Mesdames, Messieurs,
Les enjeux de santé publique et de sécurité sanitaire apparaissent de plus en plus clairement comme essentiels dans les sociétés modernes et nécessitent, de ce fait, de la part des responsables publics des efforts redoublés dans les domaines de la veille, de l'évaluation, de l'analyse et de la prévention.
Forts de cette conviction, c'est avec surprise que les commissaires des affaires culturelles, familiales et sociales de l'Assemblée nationale ont pu prendre connaissance d'un dossier à en-tête de la Direction générale de la santé du ministère de l'Emploi et de la Solidarité, daté du 18 décembre 2000, affirmant notamment :
" Les personnels de la Direction générale de la santé en grève [...] alertent les responsables politiques sur l'incapacité de leur administration à prendre en charge leurs missions compte tenu notamment de l'insuffisance notoire de leurs effectifs [...] "
" Le ministère de l'Emploi et de la Solidarité sera dans l'impossibilité de mettre en _uvre les politiques de santé concernant, par exemple, la gestion des risques sanitaires de l'environnement, le plan de lutte contre le cancer, les mesures de lutte contre le SIDA ou contre les grossesses non désirées... [...] "

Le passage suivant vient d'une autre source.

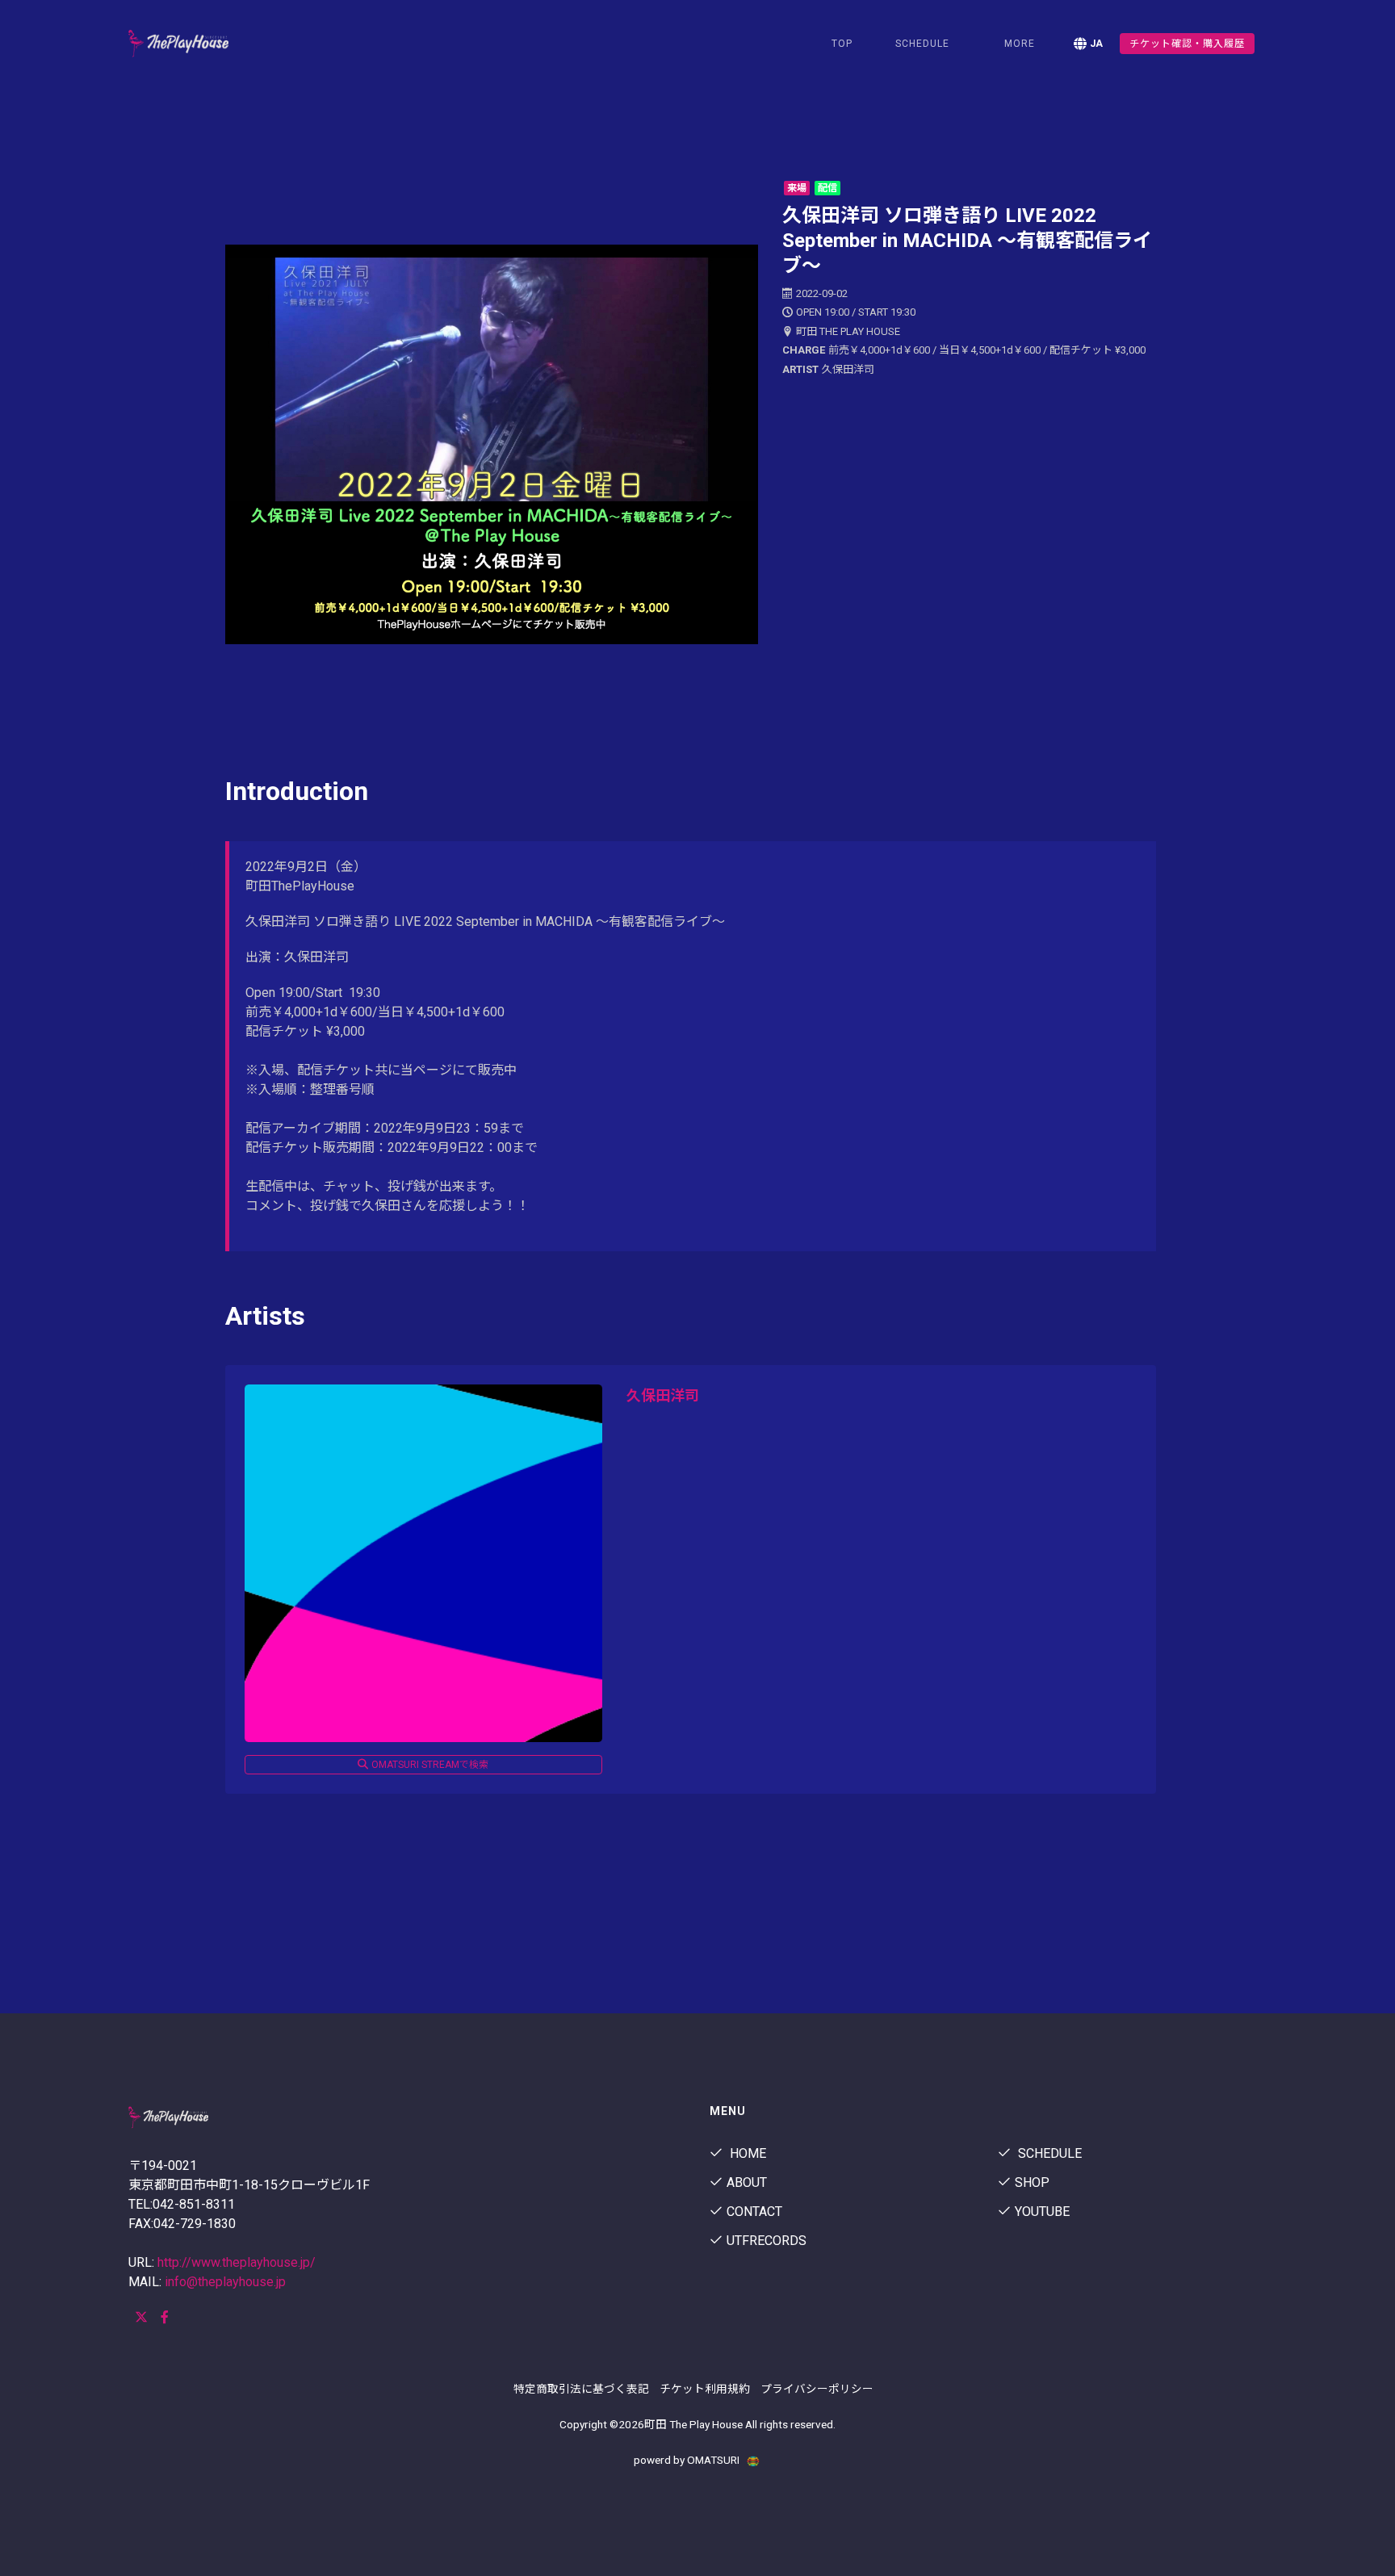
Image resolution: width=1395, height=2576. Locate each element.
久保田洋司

" Notre administration n'est pas en mesure de mettre en _uvre la politique de santé que vous définissez lors du vote du projet de loi de financement de la sécurité sociale, ni de préparer dans de bonnes conditions les projets de loi qui vous sont soumis.  "
Le journal Libération du 13 décembre 2000, dans un article intitulé : " Implosion généralisée à la Direction de la santé ", rapporte ces propos d'un fonctionnaire de la DGS : " La ministre de la Santé a lancé, il y a six mois, un plan cancer. Un plan magnifique, tout le monde le reconnaît. Mais il n'y a personne derrière. On n'a trouvé personne pour le présenter au dernier congrès. Résultat, le plan n'a pas avancé d'un iota... On ne veut pas demain se faire accuser par les associations de n'avoir rien fait. " A noter : le congrès en question n'était, en fait, rien moins que le MEDEC, salon à destination des médecins pour lequel la DGS ne pouvait envoyer aucun expert !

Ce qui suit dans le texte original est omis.